The generalized Born (GB) model was used to calculate $G_{\mathrm{p}}$ contributions in Equation (5) by employing a version of Still et al.’s [49] GB method that was modified to take into account the ionization of the solvent [50,51,52]:

$$G_{\mathrm{p}}=-k_{\mathrm{e}}\left(\sum _{i=1}^N\sum _{j>i}^N\frac{D_{ij}{q}_i{q}_j}{g_{ij}}+\sum _{i=1}^N\frac{D_{ii}{q}_i^2}{g_{ii}}\right).$$

(7)

▶ _Information given_
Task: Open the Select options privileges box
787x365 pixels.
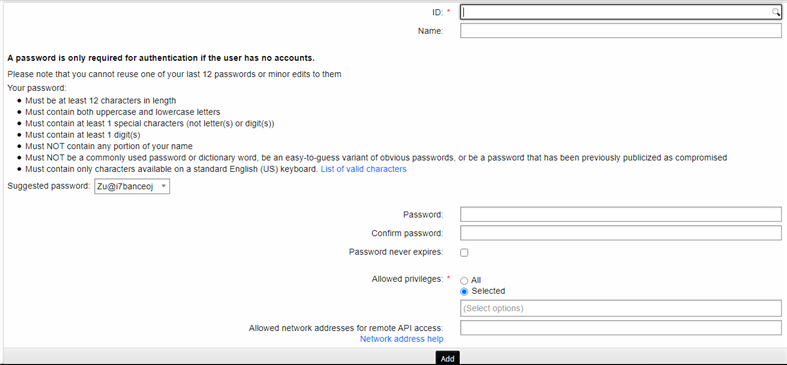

* * *

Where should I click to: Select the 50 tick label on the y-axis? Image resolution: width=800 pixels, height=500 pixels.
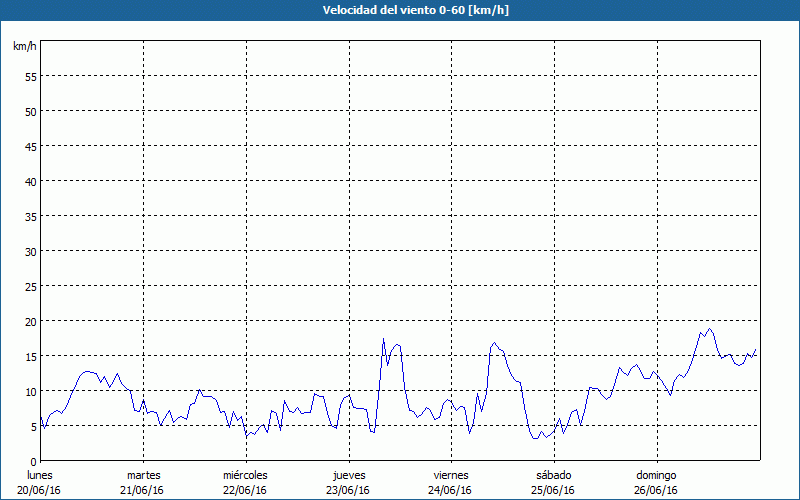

▶ _Problems and tasks_
**a.** According to the generalized Born passage, what was Still et al.'s GB method modified to take into account?
**b.** Continue the generalized Born passage after Equation (7).

▶ _Answers for the exercise_
**a.** The ionization of the solvent.

**b.**
Here summations are performed over the N atoms in the corresponding subsystem (L, R, or C), $k_{\mathrm{e}}$ is the Coulomb constant, $D_{ij}=\left(1-\frac{{\mathrm{e}}^{-\kappa g_{ij}}}{{\epsilon }_{\mathrm{s}}}\right)$, ${\epsilon }_{\mathrm{s}}=74$ is the dielectric constant of the solvent, $\kappa ={\left(\frac{{\epsilon }_0{k}_{\mathrm{B}}T}{2N_{\mathrm{A}}{e}^{2}I}\right)}^{-\frac{1}{2}}$ is the Debye screening length, with $k_{\mathrm{B}}$ being the Boltzmann constant, $N_{\mathrm{A}}$ the Avogadro number, e the elementary charge, $I=0.15$ M the ion concentration, and ${\epsilon }_0$ the vacuum permittivity [52,53]. The function $g_{ij}$ entering Equation (7) was suggested by Still et al. [49] to have the form

$$g_{ij}=\sqrt{r_{ij}^2+{\alpha }_i{\alpha }_{j}exp\left(\frac{-r_{ij}^2}{4{\alpha }_i{\alpha }_j}\right)}.$$

(8)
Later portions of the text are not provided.